Wow. How many times do you hear of someone start becoming a smark (I prefer that word to smart) by reading PWI magazines?
I too started my internet quest with Wrestlezone.com. At the time, I thought it was the greatest internet site ever. Of course, I (like you) soon came to realize that it was complete and utter crap.
I used to watch wrestling as a kid, back in the 1980's. I figured out some things, like the nature of jobbers and heel/babyface turns, though of course I didn't use those terms. I began watching again in 1999, and it didn't take long to look to the internet. One of the first things I found was a dictionary of insider wrestling terms, perhaps the same one mentioned earlier in this thread. I also found the Torch and Observer sites, as well as CRZ and Netcop. Nothing was the same after that.

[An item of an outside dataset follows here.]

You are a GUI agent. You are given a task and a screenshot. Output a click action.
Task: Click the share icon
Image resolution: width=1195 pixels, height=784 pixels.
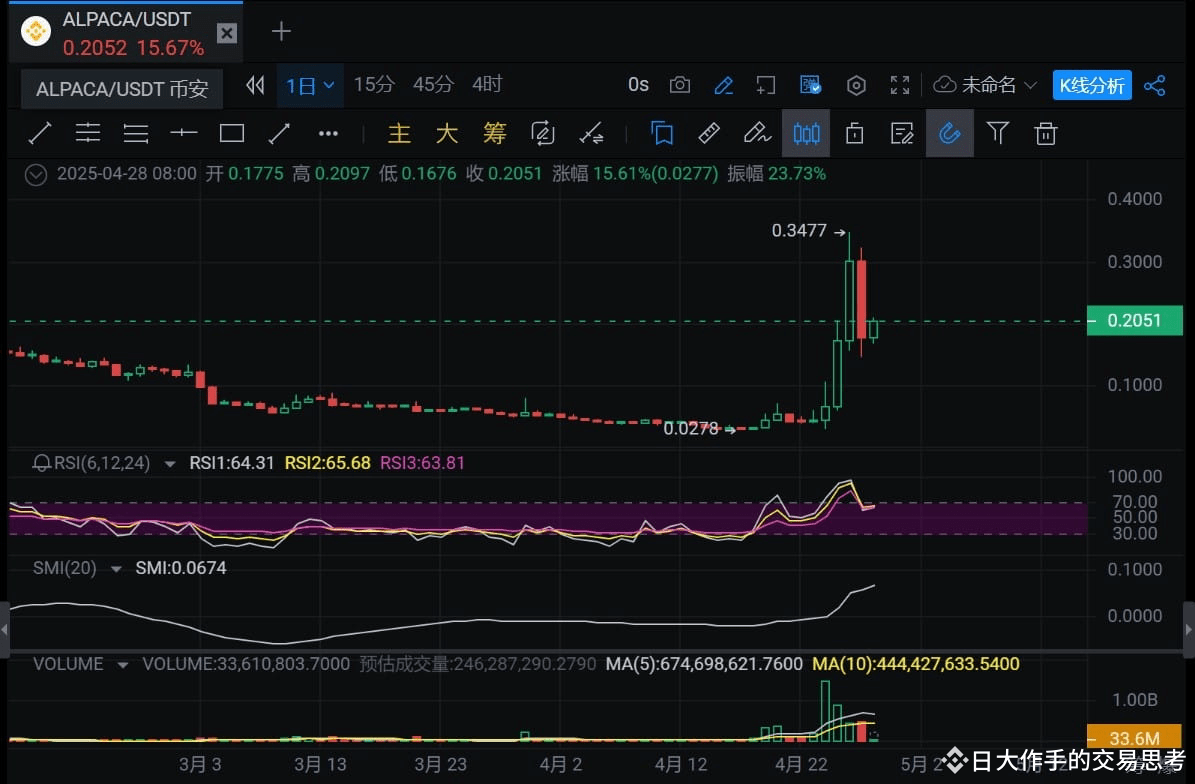point(1155,85)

Back in '87 or '88 i remember reading in PWI that Dusty Rhodes' real name was Virgil Runnels. Then I happened to see in that name in the NWA credits. (i guess Dusty was booking at the time). That was my first little piece of smark knowledge, of course I had it all wrong at the time and told all my friends that Dusty OWNED the NWA. But pretty soon I had figured out that NWA was owned by Jim Crockett and that lowly announcer Vince Mcmahon owned the WWF. By the time I got to high school I grew out of wrestling, but ive always been interested in behind the scenes type stuff, be it football, television movies etc. o when I came back to watching wrestling in 1999 I just found the IWC and here we sit.
I think it would make more sense to have them pull 10-15 people (of varying ages, ethnicities, etc) out of each audience and have them all meet somewhere with a WWE rep the day after the show or something.